The Atlantic’s Barton Gellman explored how the challenges in validating and counting mail-in ballots could combine with “ambiguities in the Constitution” to create “a constitutional crisis that would leave the nation without an authoritative result” from the presidential election come Inauguration Day.

Campaign Update

RealClearPolitics’ average of national political polls has Biden up by 6.7 points over Trump, 49.6 percent to 42.9 percent. Last week the spread was Biden by 5.9 points. FiveThirtyEight has Biden’s chances of winning at 77 percent based on current trends, the same as last week. 

Nearly 500 former national security officials, including twenty-two retired four-star military officers, released a letter endorsing Biden for president. The group, which calls itself National Security Leaders for Biden, said, “The current president has demonstrated he is not equal to the enormous responsibilities of his office; he cannot rise to meet challenges large or small.” Last week, 235 retired admirals and generals published an open letter supporting President Trump, claiming that “with the Democratic Party welcoming to socialists and Marxists, our historic way of life is at stake.”

Fox News anchor Chris Wallace, the moderator for next Tuesday night’s event, has announced the six topics for the first presidential debate. Neither foreign policy nor climate change made the cut. The Trump and Biden records, the Supreme Court, COVID-19, the economy, race and violence in our cities, and the integrity of the election all did. Wallace reserved the right to change the mix of topics if events warrant. The debate is scheduled for 9 p.m. ET, and it will be hosted jointly at Case Western Reserve University and the Cleveland Clinic.

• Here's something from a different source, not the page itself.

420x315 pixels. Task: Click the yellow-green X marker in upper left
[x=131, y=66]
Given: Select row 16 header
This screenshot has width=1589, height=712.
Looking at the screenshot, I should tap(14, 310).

Judges continue to field legal challenges to how votes will be counted. Federal lawsuits against election officials in North Carolina and Wisconsin have led to the extension of deadlines in both states for mail-in ballots to be received. The deadline is now November 9 in Wisconsin and November 12 in North Carolina. Ballots in both instances still need to be postmarked by November 3. In recognition of the challenges created by COVID-19, a federal judge excused South Carolinians from the state’s requirement to have a witness sign their absentee ballot. A federal judge in Nevada dismissed a lawsuit brought by the Trump campaign and state Republicans seeking to block a state law that automatically sends all registered voters in Nevada a mail-in ballot. The law also extended the mail-in ballot deadline to three days after Election Day and provided for prepaid envelopes. Expect all of these rulings to be challenged. Indeed, the Wisconsin ruling already has been.

Federal judges aren’t the only ones who have been busy. The Mississippi Supreme Court ruled that having a pre-existing condition that makes a voter more susceptible to COVID-19 is not a valid reason to request an absentee ballot. Mississippi is one of just five states—the others are Indiana, Louisiana, Tennessee, and Texas—that require voters to provide a qualified excuse other than coronavirus concerns to be allowed to cast an absentee ballot. The Maine Supreme Court rejected a Republican-led effort to block ranked-choice voting in the November election. Maine is the first state to allow voters to rank their choices for president.  

Ten more states have begun mailing absentee ballots, bringing the total number of states letting voters get a jump on Election Day to thirty. The Washington Post estimates that as many as 84 percent of American voters are eligible to cast votes by mail this fall. In 2016, nearly 24 percent of votes were cast using mail-in ballots. About 17 percent of the ballots came via early, in-person voting, which, if my math is right, means that about 59 percent of the 2016 vote came on Election Day. That number should be far lower this time around.

Axios teamed up with SurveyMonkey and Tableau to create an interactive that allows you to easily explore a rich array of public opinion data on the 2020 presidential election race.

Election Day is thirty-nine days away.